■ TRY IT ■
In the writing sample below, list every object in the narrator's apartment that is named in the paragraph beginning "Then, in a moment, the feeling overcame me." Don't count rooms.

■ SOURCE TEXT ■
+ + + +

Writing Sample 1

 Kintsugi: My Struggle with Perfection

Congratulations! My fingers trembled as I read the word.

Your submission has been selected as the winner in the historical romance category of our Novella-Writing Contest.

As a winner, you will be awarded $100 and royalties after publication. In the publication of your novella, we will be working in conjunction with a student editor, who will reach out to you shortly to get everything started.

If you have any questions in the meantime, don’t hesitate to reach out to me.

I stared, unbelieving, at my phone screen. A third and fourth read finally sank the words into my mind. Then, a staccatoed squeal escaped from me before a hand flew up and covered my mouth. “They’re publishing my book,” I dared to whisper.

            Then, in a moment, the feeling overcame me. “They’re publishing my book!” I yelled to my empty apartment, as if I expected the sofas and piano to celebrate along with me. I jumped up and down and ordered Alexa to play my favorite song. I danced alone in the kitchen until the microwave beeped angrily at the display. 

            They think I’m good enough, I thought. And the words were like medicine to my soul.

+ + + +

■ EXERCISE DATA ■
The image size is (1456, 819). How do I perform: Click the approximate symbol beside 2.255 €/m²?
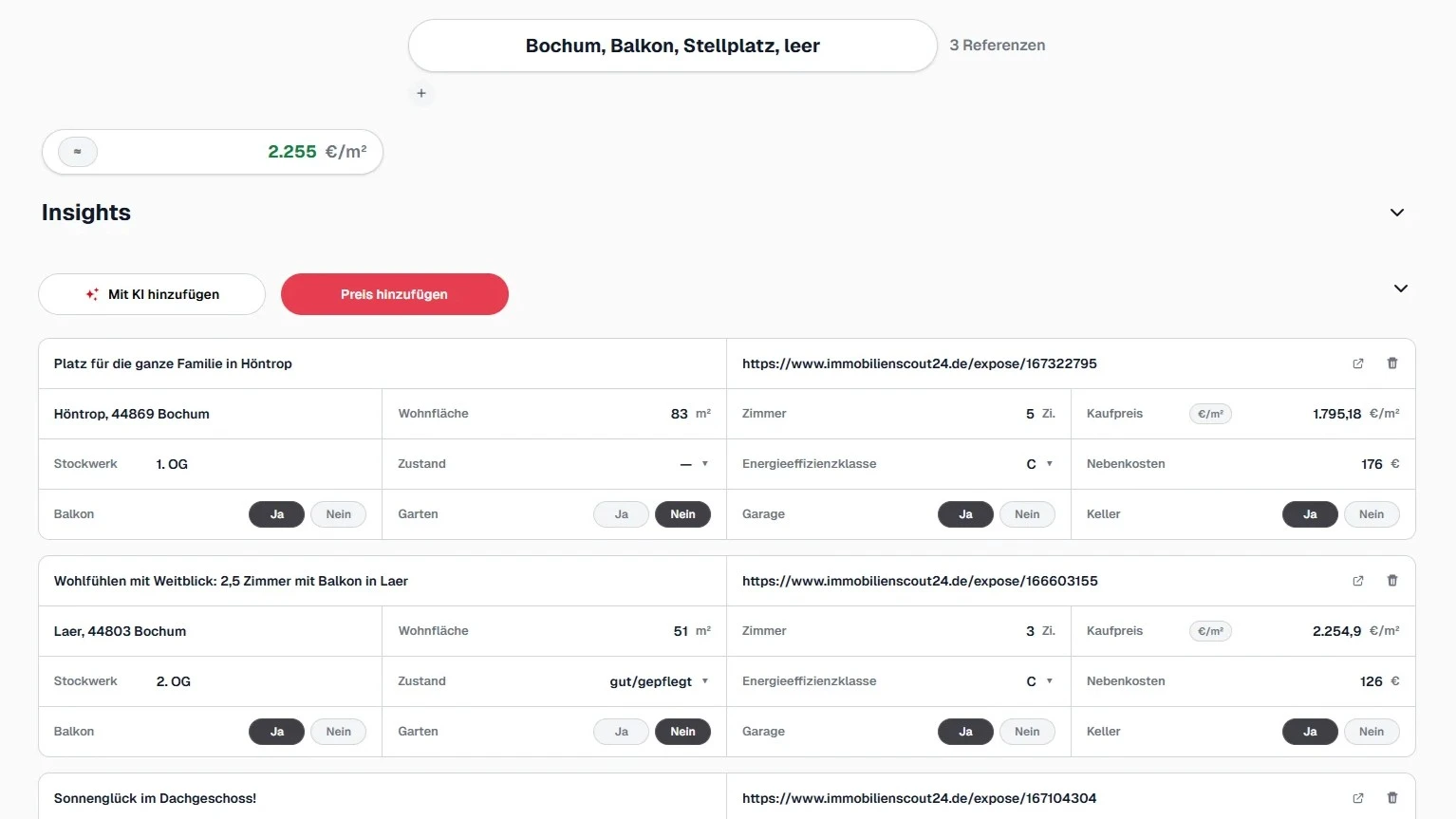click(78, 152)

+ + + +

■ REPLY TO THE TASK ■
- Sofas
- Piano
- Alexa
- Microwave